[Extracted records]
**********

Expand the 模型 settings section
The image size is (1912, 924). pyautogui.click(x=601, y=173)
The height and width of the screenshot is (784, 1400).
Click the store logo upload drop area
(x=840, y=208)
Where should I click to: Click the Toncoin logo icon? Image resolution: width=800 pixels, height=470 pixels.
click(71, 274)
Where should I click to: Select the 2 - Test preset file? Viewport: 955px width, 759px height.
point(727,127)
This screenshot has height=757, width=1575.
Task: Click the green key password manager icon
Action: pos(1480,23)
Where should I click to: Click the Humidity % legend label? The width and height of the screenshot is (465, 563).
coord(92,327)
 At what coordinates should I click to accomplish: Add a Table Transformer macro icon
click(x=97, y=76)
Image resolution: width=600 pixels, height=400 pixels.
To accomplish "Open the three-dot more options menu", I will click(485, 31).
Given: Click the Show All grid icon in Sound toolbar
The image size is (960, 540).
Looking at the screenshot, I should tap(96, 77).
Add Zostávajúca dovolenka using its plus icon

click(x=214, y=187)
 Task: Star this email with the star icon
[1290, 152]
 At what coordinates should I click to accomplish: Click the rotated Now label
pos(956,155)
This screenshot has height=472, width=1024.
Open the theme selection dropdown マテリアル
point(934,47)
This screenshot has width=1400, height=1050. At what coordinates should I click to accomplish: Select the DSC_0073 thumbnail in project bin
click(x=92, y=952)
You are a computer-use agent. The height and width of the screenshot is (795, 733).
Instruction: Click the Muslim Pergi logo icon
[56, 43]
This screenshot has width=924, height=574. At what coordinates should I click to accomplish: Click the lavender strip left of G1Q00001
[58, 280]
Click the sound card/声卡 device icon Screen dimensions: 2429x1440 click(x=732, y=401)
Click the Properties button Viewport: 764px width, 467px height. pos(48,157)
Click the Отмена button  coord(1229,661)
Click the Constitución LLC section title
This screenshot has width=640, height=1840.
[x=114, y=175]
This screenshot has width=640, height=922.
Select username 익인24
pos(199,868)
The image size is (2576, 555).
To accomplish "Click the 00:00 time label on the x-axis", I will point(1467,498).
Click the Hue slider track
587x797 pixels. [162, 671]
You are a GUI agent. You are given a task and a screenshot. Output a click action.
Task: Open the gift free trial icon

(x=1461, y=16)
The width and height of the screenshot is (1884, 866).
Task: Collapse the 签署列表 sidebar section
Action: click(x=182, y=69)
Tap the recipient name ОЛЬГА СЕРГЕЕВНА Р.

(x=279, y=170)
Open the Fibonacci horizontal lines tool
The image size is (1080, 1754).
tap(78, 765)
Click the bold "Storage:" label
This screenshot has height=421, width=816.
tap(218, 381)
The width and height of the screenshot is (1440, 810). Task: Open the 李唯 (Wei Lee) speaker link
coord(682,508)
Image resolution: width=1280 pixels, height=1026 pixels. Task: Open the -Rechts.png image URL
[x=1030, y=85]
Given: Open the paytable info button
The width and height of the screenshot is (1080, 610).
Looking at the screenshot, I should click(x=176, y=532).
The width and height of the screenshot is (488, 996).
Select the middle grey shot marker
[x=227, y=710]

**********

### Work to be completed
Look above for the line with "Given: Click the" and the line with "The image size is (2576, 555)."; transcribe both and all lines in between, exactly, and nothing else.

### Exercise solution
Given: Click the Show All grid icon in Sound toolbar
The image size is (960, 540).
Looking at the screenshot, I should tap(96, 77).
Add Zostávajúca dovolenka using its plus icon

click(x=214, y=187)
 Task: Star this email with the star icon
[1290, 152]
 At what coordinates should I click to accomplish: Click the rotated Now label
pos(956,155)
This screenshot has height=472, width=1024.
Open the theme selection dropdown マテリアル
point(934,47)
This screenshot has width=1400, height=1050. At what coordinates should I click to accomplish: Select the DSC_0073 thumbnail in project bin
click(x=92, y=952)
You are a computer-use agent. The height and width of the screenshot is (795, 733).
Instruction: Click the Muslim Pergi logo icon
[56, 43]
This screenshot has width=924, height=574. At what coordinates should I click to accomplish: Click the lavender strip left of G1Q00001
[58, 280]
Click the sound card/声卡 device icon Screen dimensions: 2429x1440 click(x=732, y=401)
Click the Properties button Viewport: 764px width, 467px height. pos(48,157)
Click the Отмена button  coord(1229,661)
Click the Constitución LLC section title
This screenshot has width=640, height=1840.
[x=114, y=175]
This screenshot has width=640, height=922.
Select username 익인24
pos(199,868)
The image size is (2576, 555).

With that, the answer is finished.